# WORK INSTRUCTIONS
Give back only the lines in the records below from the one with "Screen dimensions: 1197x524" to the one with "Viewport: 1389px width, 868px height.", both inclusive, word for word.

# DATA TO USE
● ● ● ● ● ● ●

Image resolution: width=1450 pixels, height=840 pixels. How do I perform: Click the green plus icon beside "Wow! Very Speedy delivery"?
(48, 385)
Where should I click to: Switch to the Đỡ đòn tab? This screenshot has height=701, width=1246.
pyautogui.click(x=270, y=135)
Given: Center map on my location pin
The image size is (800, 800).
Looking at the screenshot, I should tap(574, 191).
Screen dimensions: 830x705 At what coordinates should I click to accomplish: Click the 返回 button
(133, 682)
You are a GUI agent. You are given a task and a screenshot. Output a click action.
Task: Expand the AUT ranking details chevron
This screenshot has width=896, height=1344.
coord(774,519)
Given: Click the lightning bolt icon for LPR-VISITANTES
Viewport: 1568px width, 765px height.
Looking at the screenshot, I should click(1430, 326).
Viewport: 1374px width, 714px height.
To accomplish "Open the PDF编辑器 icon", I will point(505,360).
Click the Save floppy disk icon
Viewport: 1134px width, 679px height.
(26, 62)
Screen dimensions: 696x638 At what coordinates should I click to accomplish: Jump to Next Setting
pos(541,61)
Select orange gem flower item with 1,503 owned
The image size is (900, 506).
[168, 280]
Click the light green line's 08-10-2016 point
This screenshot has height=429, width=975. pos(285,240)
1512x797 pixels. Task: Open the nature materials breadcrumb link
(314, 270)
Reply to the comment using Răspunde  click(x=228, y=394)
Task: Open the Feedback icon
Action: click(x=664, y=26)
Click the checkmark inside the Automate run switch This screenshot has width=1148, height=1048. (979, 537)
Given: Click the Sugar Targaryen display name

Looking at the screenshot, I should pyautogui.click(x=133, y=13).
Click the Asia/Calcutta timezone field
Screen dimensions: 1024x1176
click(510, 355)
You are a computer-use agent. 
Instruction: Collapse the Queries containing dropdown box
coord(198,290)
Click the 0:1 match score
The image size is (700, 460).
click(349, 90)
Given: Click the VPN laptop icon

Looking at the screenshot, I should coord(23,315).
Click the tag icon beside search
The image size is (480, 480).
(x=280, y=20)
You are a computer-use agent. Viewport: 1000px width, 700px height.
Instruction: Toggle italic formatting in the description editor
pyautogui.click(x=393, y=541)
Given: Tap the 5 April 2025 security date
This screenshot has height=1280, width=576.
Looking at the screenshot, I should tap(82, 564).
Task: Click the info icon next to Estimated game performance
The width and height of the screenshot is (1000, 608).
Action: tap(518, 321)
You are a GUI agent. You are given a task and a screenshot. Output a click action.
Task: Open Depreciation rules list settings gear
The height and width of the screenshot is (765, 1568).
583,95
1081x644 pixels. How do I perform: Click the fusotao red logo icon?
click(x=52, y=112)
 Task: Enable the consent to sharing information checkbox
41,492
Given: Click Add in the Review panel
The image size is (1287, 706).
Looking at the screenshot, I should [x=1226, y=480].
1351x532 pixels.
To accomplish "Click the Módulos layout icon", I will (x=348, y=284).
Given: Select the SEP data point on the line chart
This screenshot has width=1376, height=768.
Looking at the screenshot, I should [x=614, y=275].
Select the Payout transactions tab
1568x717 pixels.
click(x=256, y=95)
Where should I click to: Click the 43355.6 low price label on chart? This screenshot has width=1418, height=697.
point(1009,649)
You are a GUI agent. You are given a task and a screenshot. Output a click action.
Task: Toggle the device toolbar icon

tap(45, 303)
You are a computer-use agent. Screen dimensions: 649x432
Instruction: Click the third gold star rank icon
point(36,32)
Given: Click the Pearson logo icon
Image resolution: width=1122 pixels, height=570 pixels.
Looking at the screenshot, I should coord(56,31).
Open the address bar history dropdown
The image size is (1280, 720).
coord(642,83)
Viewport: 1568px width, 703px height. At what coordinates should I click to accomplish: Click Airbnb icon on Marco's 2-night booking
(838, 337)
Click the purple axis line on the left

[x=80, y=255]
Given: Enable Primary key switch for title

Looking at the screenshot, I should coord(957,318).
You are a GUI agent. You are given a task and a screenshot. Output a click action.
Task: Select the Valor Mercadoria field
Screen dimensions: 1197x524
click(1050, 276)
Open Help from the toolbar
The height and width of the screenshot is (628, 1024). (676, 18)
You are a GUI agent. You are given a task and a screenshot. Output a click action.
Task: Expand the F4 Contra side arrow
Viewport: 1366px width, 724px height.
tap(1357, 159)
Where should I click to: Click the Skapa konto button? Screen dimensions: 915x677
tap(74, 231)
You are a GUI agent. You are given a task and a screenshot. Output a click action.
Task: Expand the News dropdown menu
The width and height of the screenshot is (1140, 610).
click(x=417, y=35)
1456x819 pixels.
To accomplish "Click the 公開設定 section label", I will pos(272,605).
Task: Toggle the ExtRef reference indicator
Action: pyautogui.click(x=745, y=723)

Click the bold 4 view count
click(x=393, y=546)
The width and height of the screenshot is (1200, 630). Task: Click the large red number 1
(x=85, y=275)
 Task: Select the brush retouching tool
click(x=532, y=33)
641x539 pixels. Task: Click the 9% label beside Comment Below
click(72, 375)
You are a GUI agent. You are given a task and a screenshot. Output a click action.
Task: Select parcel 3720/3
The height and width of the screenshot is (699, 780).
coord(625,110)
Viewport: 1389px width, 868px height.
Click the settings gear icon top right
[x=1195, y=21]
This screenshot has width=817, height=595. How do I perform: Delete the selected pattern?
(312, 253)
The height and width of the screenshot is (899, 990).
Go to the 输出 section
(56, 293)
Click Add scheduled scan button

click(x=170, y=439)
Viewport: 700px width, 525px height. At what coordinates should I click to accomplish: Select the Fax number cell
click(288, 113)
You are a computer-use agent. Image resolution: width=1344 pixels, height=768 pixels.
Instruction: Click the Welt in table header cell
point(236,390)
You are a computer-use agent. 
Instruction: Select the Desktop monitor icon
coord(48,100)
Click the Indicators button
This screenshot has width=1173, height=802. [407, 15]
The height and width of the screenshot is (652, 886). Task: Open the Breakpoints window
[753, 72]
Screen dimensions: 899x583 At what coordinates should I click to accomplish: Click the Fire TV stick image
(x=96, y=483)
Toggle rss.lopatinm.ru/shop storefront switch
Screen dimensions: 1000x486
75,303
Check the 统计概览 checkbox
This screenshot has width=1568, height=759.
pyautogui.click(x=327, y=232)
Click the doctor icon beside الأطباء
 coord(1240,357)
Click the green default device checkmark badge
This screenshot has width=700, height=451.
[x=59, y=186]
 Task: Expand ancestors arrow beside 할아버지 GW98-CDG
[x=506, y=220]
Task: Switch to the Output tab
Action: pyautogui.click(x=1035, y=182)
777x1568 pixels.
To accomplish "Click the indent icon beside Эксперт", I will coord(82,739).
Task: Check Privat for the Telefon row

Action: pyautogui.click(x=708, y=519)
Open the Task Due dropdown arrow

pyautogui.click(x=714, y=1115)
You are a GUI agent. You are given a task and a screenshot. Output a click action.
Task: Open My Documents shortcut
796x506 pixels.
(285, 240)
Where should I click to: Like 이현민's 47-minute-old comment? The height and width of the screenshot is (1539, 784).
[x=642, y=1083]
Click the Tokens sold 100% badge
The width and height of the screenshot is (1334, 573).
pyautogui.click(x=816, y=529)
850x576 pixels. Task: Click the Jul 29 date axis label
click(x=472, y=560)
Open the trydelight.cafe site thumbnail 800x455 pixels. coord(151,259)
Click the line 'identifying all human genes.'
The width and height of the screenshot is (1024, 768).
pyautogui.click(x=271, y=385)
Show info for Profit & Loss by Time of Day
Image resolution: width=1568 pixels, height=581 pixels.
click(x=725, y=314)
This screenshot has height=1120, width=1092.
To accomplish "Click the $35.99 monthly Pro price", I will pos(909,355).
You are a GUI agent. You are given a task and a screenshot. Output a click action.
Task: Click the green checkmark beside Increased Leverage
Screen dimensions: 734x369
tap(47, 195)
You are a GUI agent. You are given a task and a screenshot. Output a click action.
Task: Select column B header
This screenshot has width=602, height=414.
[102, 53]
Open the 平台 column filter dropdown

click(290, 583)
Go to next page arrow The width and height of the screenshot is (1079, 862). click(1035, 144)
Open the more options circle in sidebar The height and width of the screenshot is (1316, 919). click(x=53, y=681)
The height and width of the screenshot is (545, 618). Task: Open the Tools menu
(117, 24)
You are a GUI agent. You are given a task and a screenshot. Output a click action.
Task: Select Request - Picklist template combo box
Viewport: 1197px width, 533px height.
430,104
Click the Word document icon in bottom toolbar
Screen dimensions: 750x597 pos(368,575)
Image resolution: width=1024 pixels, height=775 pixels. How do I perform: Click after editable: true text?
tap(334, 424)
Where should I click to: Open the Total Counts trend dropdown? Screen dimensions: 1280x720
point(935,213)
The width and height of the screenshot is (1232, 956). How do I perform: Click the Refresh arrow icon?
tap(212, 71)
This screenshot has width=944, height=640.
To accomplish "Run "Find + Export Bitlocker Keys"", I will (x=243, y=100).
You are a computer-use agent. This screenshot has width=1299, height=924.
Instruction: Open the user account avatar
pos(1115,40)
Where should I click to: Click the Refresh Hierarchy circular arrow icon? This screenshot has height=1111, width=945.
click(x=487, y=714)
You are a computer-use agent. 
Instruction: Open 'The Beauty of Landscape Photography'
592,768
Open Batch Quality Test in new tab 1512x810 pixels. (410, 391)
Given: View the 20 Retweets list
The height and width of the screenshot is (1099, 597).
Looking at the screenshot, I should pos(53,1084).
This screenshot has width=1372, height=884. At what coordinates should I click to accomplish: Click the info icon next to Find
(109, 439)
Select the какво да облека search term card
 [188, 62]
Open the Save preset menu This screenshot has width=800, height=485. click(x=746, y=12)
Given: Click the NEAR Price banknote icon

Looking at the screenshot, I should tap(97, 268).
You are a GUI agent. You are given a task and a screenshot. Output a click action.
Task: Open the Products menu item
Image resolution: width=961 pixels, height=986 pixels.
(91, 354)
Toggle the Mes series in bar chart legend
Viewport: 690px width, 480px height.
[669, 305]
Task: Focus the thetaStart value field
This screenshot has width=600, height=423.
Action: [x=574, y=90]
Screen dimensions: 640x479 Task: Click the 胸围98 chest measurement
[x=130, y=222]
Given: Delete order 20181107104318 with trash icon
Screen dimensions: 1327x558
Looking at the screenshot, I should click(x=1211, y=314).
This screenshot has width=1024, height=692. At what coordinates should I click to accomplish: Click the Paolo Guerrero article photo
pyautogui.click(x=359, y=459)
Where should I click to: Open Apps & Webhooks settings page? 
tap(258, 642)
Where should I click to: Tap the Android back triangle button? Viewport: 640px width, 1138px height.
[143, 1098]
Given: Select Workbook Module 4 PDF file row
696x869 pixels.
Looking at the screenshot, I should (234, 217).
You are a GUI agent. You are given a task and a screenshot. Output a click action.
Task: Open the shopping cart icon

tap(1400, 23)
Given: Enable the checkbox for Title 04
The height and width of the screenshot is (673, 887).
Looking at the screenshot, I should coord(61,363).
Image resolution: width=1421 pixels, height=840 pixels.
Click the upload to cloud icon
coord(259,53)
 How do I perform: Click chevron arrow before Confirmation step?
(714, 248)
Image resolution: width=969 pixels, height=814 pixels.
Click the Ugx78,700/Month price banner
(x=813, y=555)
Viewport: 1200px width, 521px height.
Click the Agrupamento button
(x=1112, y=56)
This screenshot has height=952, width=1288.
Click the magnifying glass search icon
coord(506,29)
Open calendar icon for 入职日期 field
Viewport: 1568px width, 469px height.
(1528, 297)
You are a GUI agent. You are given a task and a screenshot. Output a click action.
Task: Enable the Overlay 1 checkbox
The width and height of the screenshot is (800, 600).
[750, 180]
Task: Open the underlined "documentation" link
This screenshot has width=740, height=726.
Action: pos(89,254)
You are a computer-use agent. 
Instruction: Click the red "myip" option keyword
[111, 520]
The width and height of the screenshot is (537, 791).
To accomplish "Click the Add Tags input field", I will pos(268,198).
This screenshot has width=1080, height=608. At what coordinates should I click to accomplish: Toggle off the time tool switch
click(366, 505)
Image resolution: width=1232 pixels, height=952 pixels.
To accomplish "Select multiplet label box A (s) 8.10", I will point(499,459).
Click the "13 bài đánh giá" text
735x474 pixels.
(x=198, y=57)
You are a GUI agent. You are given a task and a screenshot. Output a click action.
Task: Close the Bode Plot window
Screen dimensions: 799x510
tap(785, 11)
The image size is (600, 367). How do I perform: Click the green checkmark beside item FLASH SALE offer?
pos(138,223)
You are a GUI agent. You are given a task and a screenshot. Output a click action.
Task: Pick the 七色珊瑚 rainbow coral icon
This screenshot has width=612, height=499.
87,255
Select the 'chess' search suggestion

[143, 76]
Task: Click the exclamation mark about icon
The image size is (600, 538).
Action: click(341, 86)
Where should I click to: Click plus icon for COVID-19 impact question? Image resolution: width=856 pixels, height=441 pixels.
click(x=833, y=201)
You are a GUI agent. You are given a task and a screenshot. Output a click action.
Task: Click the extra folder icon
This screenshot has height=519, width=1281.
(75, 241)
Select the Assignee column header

● ● ● ● ● ● ●

# ANSWER
Screen dimensions: 1197x524
click(1050, 276)
Open Help from the toolbar
The height and width of the screenshot is (628, 1024). (676, 18)
You are a GUI agent. You are given a task and a screenshot. Output a click action.
Task: Expand the F4 Contra side arrow
Viewport: 1366px width, 724px height.
tap(1357, 159)
Where should I click to: Click the Skapa konto button? Screen dimensions: 915x677
tap(74, 231)
You are a GUI agent. You are given a task and a screenshot. Output a click action.
Task: Expand the News dropdown menu
The width and height of the screenshot is (1140, 610).
click(x=417, y=35)
1456x819 pixels.
To accomplish "Click the 公開設定 section label", I will pos(272,605).
Task: Toggle the ExtRef reference indicator
Action: pyautogui.click(x=745, y=723)

Click the bold 4 view count
click(x=393, y=546)
The width and height of the screenshot is (1200, 630). Task: Click the large red number 1
(x=85, y=275)
 Task: Select the brush retouching tool
click(x=532, y=33)
641x539 pixels. Task: Click the 9% label beside Comment Below
click(72, 375)
You are a GUI agent. You are given a task and a screenshot. Output a click action.
Task: Select parcel 3720/3
The height and width of the screenshot is (699, 780).
coord(625,110)
Viewport: 1389px width, 868px height.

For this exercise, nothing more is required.